==== RECORDS FOR THIS TASK

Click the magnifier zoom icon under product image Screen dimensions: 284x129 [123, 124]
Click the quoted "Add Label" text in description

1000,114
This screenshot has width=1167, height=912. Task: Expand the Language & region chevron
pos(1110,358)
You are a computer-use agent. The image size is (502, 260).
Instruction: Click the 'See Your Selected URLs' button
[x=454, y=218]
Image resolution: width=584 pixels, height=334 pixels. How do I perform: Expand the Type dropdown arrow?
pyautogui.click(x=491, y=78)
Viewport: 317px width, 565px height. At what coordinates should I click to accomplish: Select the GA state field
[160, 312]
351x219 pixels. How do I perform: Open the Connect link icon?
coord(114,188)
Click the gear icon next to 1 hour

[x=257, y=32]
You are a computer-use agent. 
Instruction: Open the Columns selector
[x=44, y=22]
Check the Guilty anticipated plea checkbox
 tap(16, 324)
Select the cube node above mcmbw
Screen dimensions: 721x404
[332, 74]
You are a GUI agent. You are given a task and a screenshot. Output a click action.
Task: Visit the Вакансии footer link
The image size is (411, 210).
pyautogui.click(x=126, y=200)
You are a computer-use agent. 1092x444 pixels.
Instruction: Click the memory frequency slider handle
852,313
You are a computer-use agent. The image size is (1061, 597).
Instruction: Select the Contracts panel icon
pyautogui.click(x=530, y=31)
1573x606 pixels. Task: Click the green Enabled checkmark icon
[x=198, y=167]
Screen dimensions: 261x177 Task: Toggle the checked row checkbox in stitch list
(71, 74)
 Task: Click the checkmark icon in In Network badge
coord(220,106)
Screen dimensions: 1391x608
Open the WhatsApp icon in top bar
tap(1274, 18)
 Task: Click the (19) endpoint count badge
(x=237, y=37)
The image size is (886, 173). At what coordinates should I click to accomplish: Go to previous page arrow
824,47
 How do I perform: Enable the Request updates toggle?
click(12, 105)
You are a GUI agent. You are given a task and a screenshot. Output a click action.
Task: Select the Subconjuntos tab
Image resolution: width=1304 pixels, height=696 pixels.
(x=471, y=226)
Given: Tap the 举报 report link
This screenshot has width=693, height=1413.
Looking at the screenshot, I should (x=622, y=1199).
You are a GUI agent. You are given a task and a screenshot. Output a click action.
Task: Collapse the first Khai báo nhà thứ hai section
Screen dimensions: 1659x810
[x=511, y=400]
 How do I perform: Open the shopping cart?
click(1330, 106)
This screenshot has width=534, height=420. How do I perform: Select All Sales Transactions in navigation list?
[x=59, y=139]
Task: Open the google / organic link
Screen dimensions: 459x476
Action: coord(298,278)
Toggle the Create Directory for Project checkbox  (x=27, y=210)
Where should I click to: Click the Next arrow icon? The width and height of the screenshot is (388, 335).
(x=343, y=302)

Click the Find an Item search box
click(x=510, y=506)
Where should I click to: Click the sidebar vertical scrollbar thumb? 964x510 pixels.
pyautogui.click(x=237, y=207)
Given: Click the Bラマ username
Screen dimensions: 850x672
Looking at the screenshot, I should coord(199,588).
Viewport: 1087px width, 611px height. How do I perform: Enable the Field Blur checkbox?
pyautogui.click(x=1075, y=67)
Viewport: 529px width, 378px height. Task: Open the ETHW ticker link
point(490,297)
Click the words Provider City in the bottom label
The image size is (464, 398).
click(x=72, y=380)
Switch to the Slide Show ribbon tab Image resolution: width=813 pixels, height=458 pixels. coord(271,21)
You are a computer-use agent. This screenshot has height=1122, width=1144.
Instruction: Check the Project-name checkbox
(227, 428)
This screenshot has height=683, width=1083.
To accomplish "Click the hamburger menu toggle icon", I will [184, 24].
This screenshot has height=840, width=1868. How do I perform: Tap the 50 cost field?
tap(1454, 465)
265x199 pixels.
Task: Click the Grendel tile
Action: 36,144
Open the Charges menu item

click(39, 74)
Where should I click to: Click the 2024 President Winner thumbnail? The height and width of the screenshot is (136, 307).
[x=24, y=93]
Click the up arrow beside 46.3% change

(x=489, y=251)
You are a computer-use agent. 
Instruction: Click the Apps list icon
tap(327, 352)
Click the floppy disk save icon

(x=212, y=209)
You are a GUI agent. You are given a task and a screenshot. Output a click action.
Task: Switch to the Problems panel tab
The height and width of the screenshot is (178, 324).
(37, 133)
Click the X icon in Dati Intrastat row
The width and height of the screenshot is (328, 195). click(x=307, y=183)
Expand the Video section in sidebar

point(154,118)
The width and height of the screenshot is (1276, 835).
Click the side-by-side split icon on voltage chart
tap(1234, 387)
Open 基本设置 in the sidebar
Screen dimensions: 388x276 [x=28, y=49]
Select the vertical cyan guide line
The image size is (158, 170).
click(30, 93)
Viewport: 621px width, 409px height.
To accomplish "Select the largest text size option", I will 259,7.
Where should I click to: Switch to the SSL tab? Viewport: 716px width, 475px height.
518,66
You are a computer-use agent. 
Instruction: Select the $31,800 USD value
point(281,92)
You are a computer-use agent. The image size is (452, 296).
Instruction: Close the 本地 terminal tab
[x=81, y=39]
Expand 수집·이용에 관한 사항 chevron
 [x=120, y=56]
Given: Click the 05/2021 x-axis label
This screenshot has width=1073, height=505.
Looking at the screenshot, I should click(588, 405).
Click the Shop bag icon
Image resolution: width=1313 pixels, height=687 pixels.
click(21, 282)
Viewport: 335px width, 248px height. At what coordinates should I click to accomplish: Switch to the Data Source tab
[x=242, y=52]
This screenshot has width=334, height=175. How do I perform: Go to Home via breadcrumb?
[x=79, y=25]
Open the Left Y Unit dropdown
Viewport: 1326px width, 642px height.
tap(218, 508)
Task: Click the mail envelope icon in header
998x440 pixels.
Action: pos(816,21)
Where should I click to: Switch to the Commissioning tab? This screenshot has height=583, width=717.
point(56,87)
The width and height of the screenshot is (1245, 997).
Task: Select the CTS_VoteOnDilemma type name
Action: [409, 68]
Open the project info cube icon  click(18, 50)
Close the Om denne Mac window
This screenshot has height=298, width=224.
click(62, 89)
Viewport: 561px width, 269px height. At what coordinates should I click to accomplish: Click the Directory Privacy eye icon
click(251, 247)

========

WORK TASK:
From the data above, copy out every line with the string "computer" in it.

THE ANSWER:
You are a computer-use agent. The image size is (502, 260).
You are a computer-use agent. 
You are a computer-use agent. 1092x444 pixels.
You are a computer-use agent. The image size is (1061, 597).
You are a computer-use agent. This screenshot has height=1122, width=1144.
You are a computer-use agent. 
You are a computer-use agent. 
You are a computer-use agent. The image size is (452, 296).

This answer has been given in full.